3/16/2021
We Were Warned about a Divided America 50 Years Ago. We Ignored the Signs
Rounduptags: racism, Police, inequality, Kerner Commission, public safety
Elizabeth Hinton is a professor of history, law and African American studies at Yale and the author of the forthcoming America on Fire: The Untold History of Police Violence and Black Rebellion Since the 1960s.
Note: This essay is part of the Washington Post's Reimagine Safety series.
The fires in Minneapolis, Portland, Ore., and elsewhere last summer drew immediate comparison to the “long, hot summer” of 1967. Urban uprisings had erupted during every summer of Lyndon B. Johnson’s presidency, but the unprecedented property damage and civilian casualties in Newark and Detroit that July demanded immediate action. Less than a week after deploying federal troops in Detroit, Johnson established a special National Advisory Commission on Civil Disorders, whose goal was drafting “measures to prevent or contain such disasters in the future.”
Known by the name of its chairman, Illinois Gov. Otto Kerner, the Kerner Commission released its 431-page report in February 1968. It famously observed that the United States was moving toward “two societies, one black, one white — separate and unequal,” and offered policy options to manage the “problems of race relations.”
The remedies began with the “enrichment” of the separated society, then moved toward “the integration choice.” Aiming to achieve “freedom for every citizen to live and work according to his capacities and desires, not his color,” the commission recommended the creation of 2 million jobs for low-income Americans, continued federal intervention to ensure school desegregation, year-round schooling for low-income youths, the construction of hundreds of thousands of public housing units and a guaranteed minimum income.
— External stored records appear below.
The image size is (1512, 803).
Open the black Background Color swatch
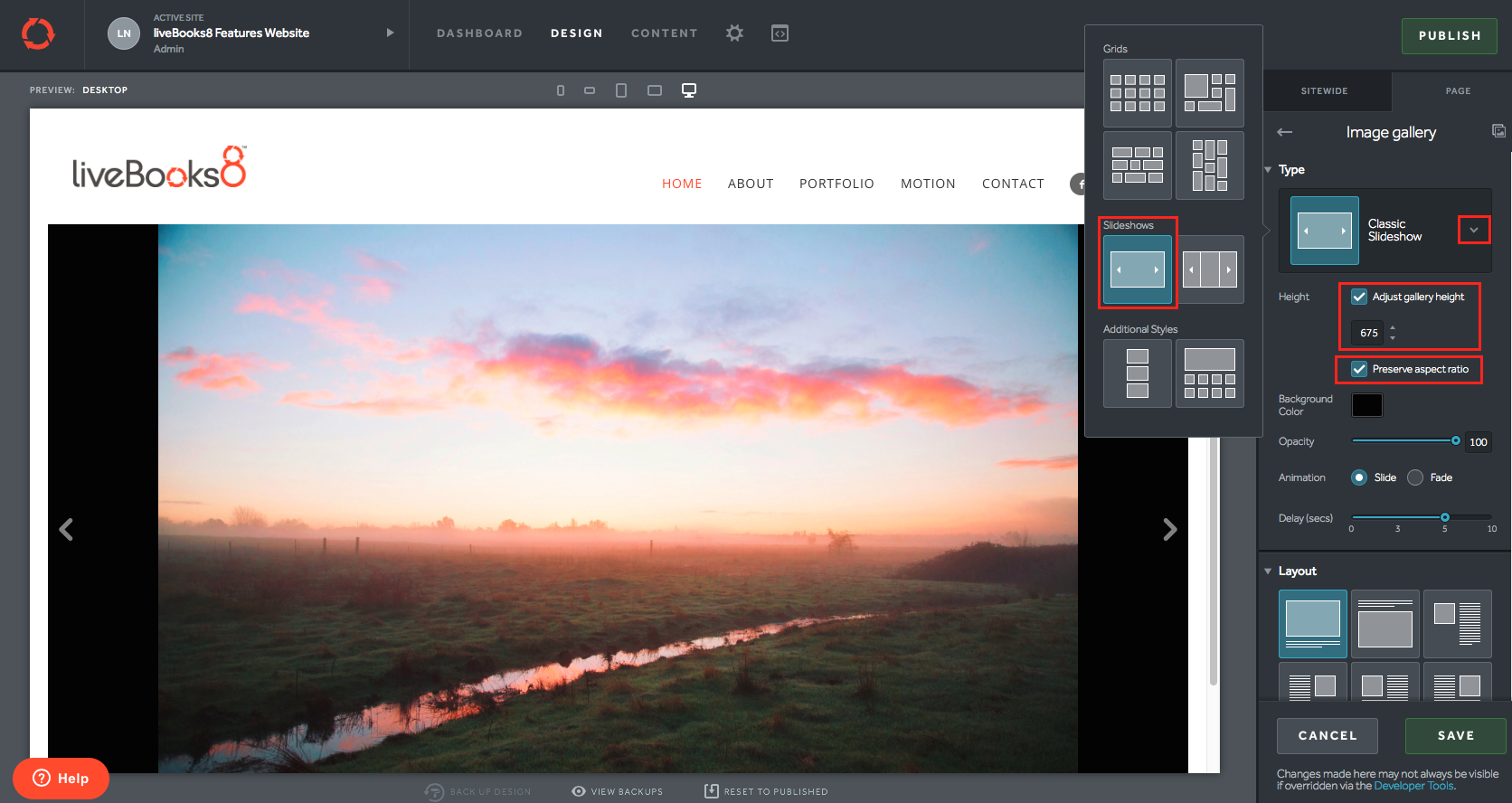pyautogui.click(x=1366, y=405)
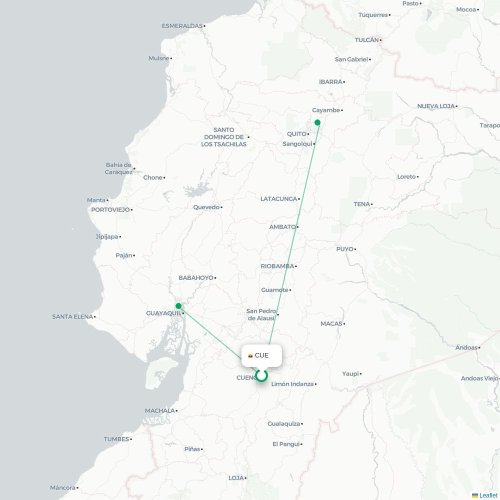Click the LOJA city label
Screen dimensions: 500x500
point(236,478)
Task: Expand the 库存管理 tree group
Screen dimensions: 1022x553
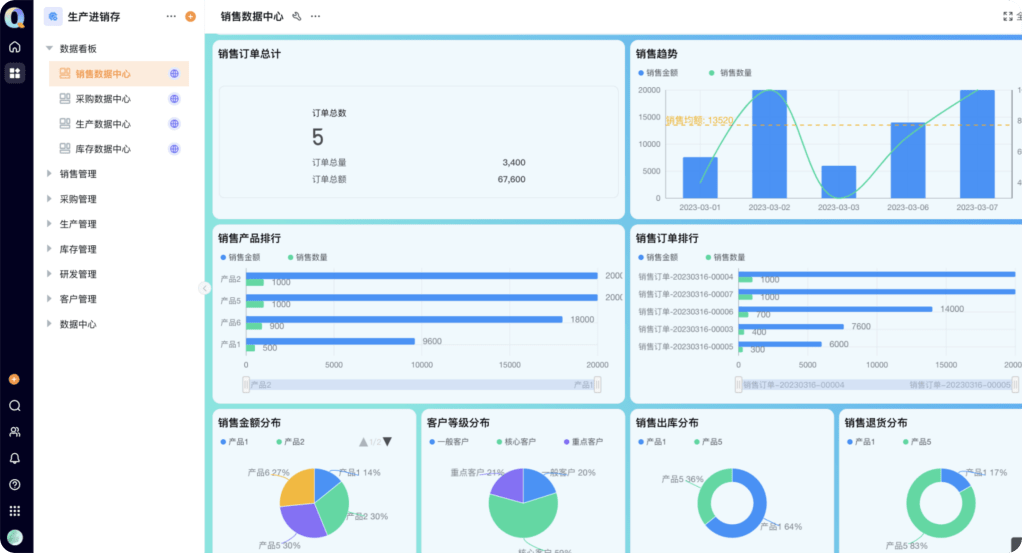Action: coord(49,249)
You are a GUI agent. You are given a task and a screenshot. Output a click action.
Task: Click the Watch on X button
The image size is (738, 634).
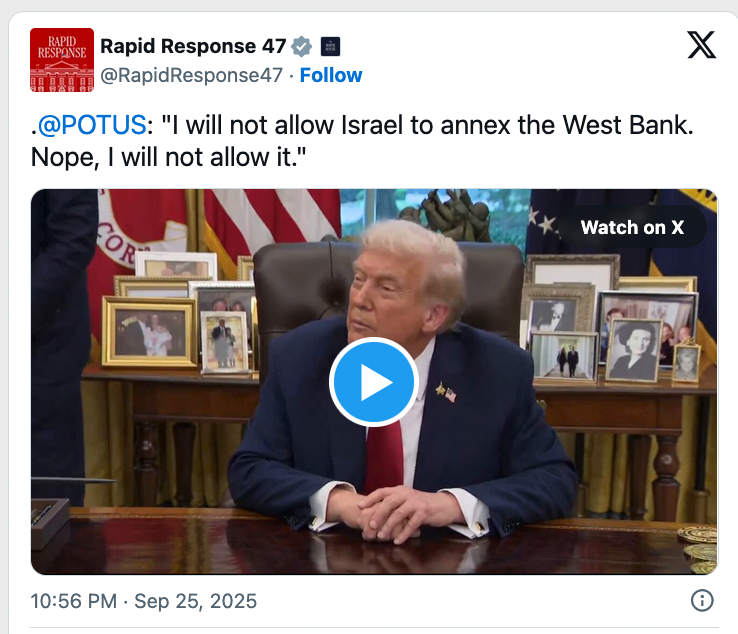pos(632,227)
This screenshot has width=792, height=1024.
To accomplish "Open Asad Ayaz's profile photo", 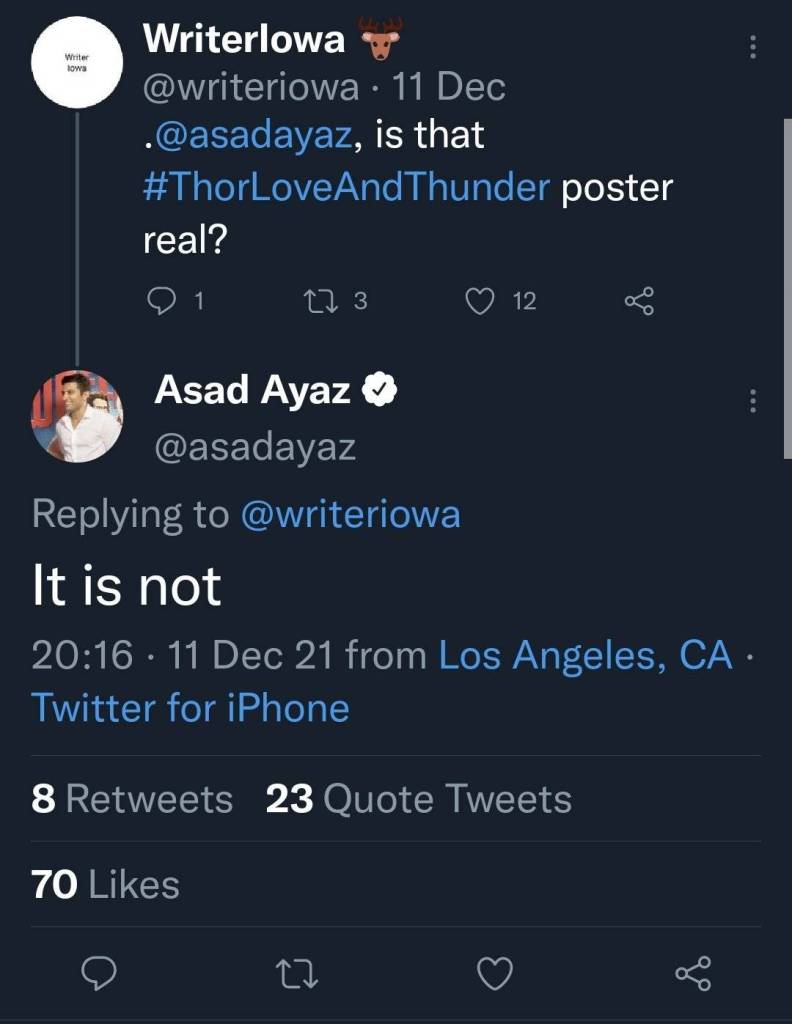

Unfortunately, Johnson and subsequent federal policymakers did not follow that path. And despite the crisis of urban unrest that inspired the commission’s work, the administration did not even address the basic police reforms it outlined. Instead, policymakers escalated the use of aggressive patrol strategies from the War on Crime that Johnson launched in 1965, eventually fostering the mass criminalization of low-income Americans of color.